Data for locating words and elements
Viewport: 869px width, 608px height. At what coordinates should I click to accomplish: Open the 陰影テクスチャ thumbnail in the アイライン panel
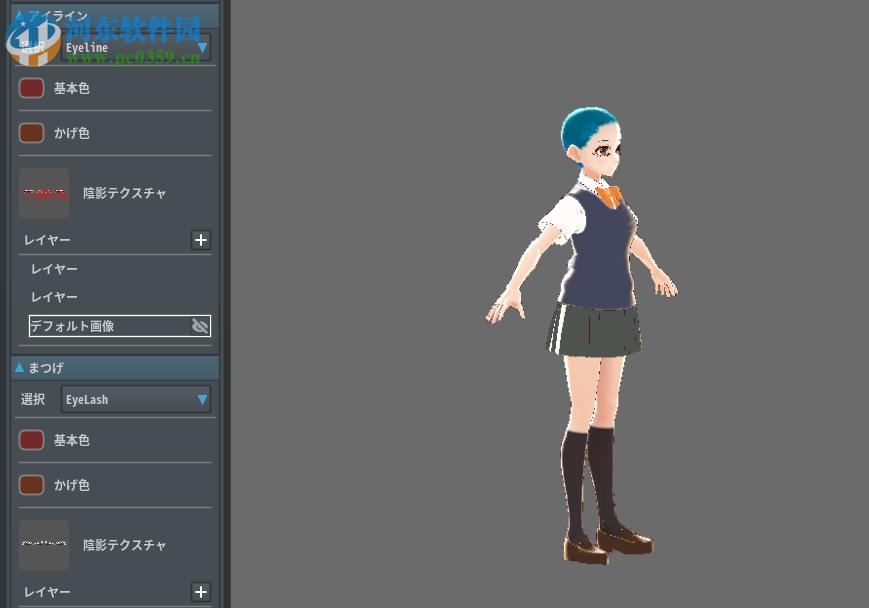(x=44, y=192)
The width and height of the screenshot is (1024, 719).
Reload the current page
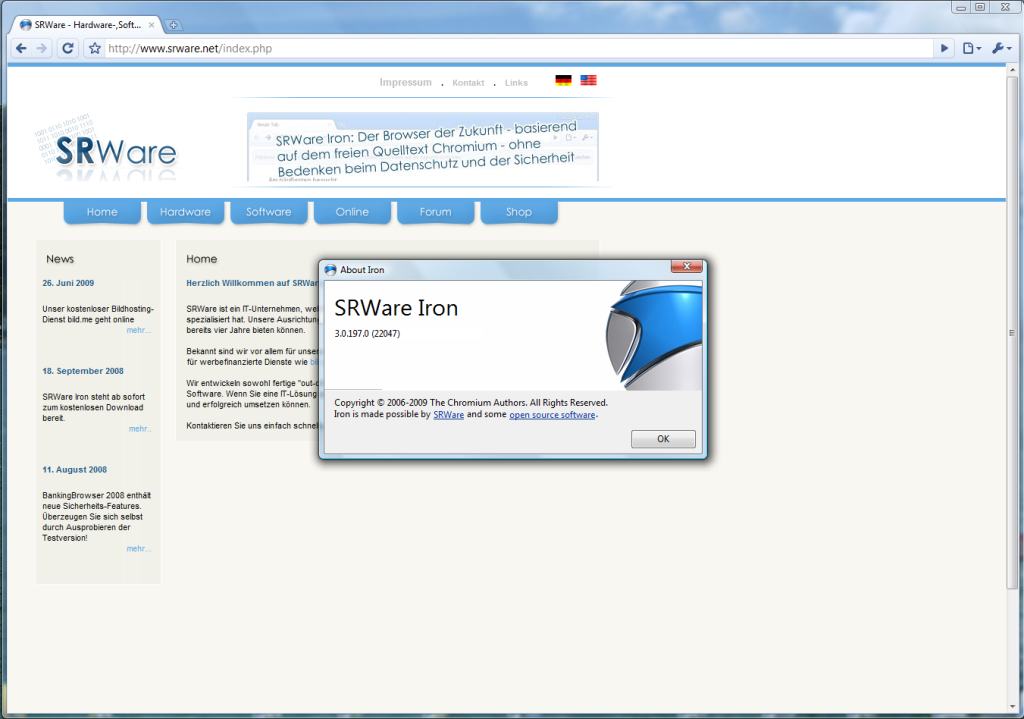click(x=68, y=48)
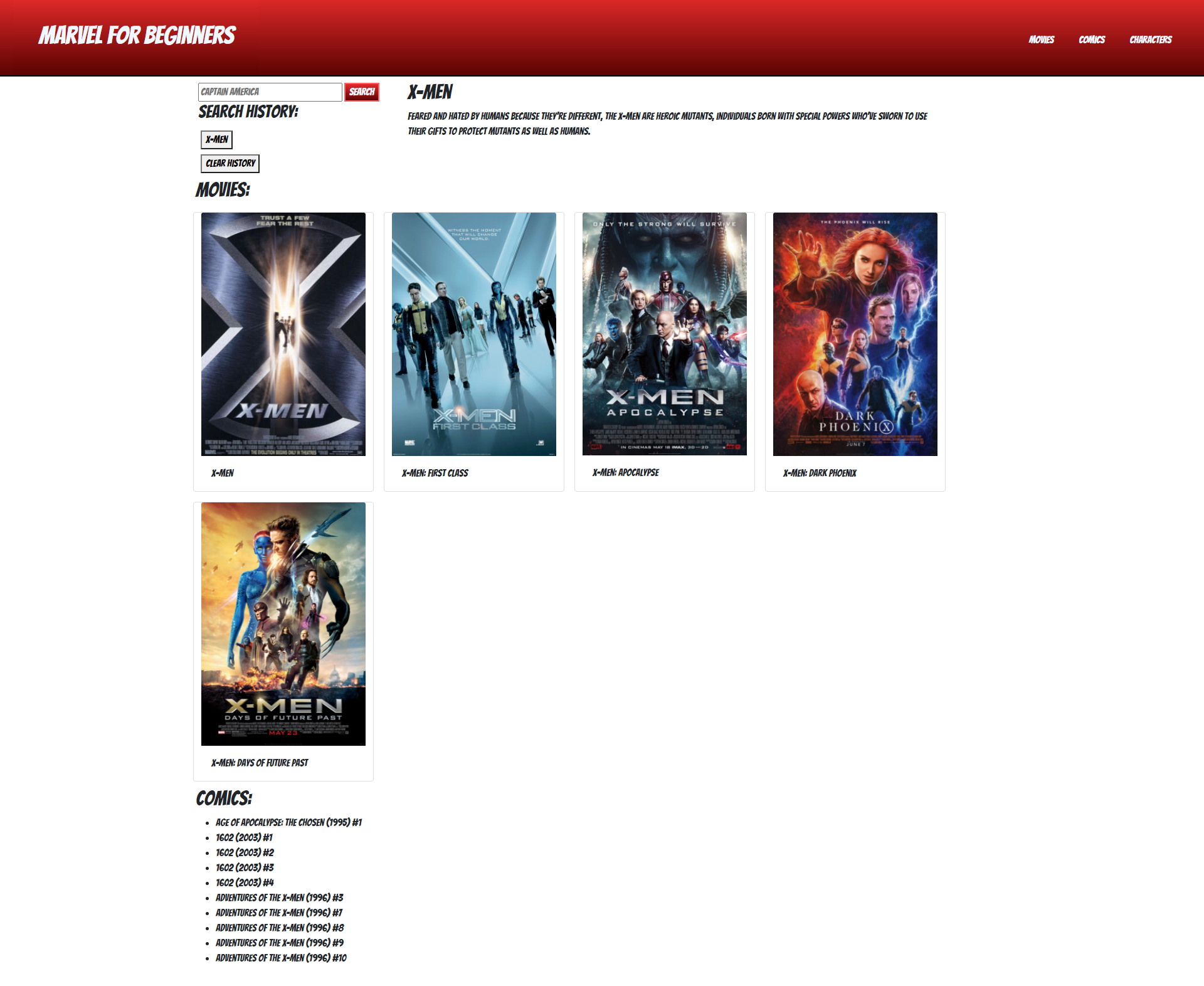Click the Marvel For Beginners site title
This screenshot has width=1204, height=986.
coord(137,36)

Your task: Please show every line of the data above that contains the word "screenshot", matching case.

Result:
The width and height of the screenshot is (1024, 719).
This screenshot has width=1204, height=986.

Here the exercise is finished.